JAKARTA – Badan Meteorologi Klimatologi, dan Geofisika (BMKG) mengeluarkan peringatan dini terkait potensi gelombang hingga 4 meter yang akan terjadi Kepulauan Mentawai, Sumatera Barat.
Selain Kepulauan Mentawai, gelombang tinggi juga terjadi di sejumlah wilayah lainnya pada 23-24 Januari 2023.
Gelombang tinggi dengan kisaran 2,5 meter hingga 4 meter juga berpeluang terjadi di perairan Kepulauan Sangihe-Talaud, Samudra Hindia Barat Kepulauan Mentawai, Laut Maluku bagian utara, perairan utara Halmahera, Laut Halmahera, dan Samudra Pasifik Utara Halmahera.
BMKG menuturkan, gelombang tinggi hingga 4 meter tersebut disebabkan oleh pola angin di wilayah Indonesia bagian utara dominan bergerak dari barat laut-timur laut dengan kecepatan angin berkisar 8-20 knot, sedangkan di wilayah Indonesia bagian selatan dominan bergerak dari barat daya-barat laut dengan kecepatan angin berkisar 6-25 knot.
“Kecepatan angin tertinggi terpantau di perairan Kepulauan Mentawai,” tulis BMKG.
BMKG menyebutkan, kecepatan angin tersebut juga menyebabkan terjadinya peluang peningkatan gelombang setinggi 1,25-2,5 meter berpeluang terjadi di perairan utara Sabang, perairan barat Aceh, perairan barat Pulau Simeulue, perairan Bengkulu-Pulau Enggano, perairan barat Lampung, Samudra Hindia Barat Aceh-Pulau Simeulue, dan Samudra Hindia Barat Lampung.

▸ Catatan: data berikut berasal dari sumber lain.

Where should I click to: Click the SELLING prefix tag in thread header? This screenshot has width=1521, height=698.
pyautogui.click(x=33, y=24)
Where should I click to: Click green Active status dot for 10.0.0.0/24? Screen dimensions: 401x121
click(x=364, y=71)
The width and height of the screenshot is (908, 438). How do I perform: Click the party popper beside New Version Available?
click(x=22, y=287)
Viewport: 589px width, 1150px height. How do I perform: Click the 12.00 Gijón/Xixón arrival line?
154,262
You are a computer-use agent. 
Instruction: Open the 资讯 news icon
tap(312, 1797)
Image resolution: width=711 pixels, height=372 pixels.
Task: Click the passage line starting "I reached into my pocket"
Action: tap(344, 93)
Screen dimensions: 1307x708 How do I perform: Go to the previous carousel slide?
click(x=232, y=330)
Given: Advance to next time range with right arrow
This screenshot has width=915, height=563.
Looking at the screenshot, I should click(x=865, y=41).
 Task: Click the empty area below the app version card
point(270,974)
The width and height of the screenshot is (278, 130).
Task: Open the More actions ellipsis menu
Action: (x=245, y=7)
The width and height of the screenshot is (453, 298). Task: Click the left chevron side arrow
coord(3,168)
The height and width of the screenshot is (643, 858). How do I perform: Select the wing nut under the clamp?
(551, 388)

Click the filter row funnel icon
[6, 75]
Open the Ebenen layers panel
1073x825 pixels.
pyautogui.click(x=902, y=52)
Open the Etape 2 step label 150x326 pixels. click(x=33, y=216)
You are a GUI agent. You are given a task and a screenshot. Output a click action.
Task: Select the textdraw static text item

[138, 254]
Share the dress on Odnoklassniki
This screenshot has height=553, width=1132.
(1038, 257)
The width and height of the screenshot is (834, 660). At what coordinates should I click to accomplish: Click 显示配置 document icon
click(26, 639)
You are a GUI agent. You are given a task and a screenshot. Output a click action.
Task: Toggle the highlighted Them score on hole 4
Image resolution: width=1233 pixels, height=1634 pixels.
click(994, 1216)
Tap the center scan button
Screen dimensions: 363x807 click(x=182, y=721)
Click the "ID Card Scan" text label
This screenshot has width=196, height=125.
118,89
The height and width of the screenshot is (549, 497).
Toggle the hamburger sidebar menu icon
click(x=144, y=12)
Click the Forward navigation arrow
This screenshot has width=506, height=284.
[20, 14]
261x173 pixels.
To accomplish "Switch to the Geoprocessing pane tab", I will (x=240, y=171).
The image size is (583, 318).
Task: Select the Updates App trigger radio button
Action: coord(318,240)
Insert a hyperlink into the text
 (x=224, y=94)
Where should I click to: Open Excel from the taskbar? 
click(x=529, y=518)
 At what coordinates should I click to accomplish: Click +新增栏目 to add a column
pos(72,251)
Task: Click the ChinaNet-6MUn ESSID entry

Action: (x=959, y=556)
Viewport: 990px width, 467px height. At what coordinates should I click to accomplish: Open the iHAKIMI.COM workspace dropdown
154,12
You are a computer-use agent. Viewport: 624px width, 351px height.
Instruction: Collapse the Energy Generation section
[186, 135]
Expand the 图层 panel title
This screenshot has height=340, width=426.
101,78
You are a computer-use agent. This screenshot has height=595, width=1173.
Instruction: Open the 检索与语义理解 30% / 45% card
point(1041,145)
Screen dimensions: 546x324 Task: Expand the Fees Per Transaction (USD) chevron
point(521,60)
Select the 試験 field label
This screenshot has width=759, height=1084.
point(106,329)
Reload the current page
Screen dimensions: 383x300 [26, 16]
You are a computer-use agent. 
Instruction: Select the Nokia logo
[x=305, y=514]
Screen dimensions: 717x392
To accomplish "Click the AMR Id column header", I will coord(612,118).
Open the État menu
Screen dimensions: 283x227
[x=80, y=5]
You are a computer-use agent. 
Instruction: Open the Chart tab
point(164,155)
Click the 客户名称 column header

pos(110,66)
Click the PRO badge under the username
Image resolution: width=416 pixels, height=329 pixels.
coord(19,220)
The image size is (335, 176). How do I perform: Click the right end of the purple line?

Selain itu, Selat Sunda bagian barat dan selatan, perairan selatan Banten-Sumbawa, Selat Bali-Lombok-Alas bagian selatan, perairan selatan Pulau Sumba, Samudera Hindia Selatan Banten-NTT, dan perairan Kepulauan Anambas-Kepulaun Natuna, Laut Natuna Utara.
Gelombang tinggi juga terjadi di Laut Sulawesi bagian timur, perairan Kepulaun Sitaro, perairan Bitung, Laut Maluku bagian selatan, perairan utara Papua Barat-Papua, Samudra Pasifik Utara Papua Barat-Papua, perairan Amamapere-Agats, dan Laut Arafuru.
Untuk itu, BMKG menuturkan perlu memperhatikan risiko tinggi terhadap keselamatan pelayaran seperti perahu nelayan kecepatan angin lebih dari 15 knot dan tinggi gelombang di atas 1,25 meter dan kapal tongkang kecepatan angin lebih dari 16 knot dan tinggi gelombang di atas 1,5 meter.
Selain itu, kapal ferry kecepatan angin lebih dari 21 knot dan tinggi gelombang di atas 2,5 meter. Lalu, kapal ukuran besar seperti kapal kargo/kapal pesiar kecepatan angin lebih dari 27 knot dan tinggi gelombang di atas 4 meter.
“Dimohon kepada masyarakat yang tinggal dan beraktivitas di pesisir sekitar area yang berpeluang terjadi gelombang tinggi agar tetap selalu waspada,” tulis peringatan dini BMKG.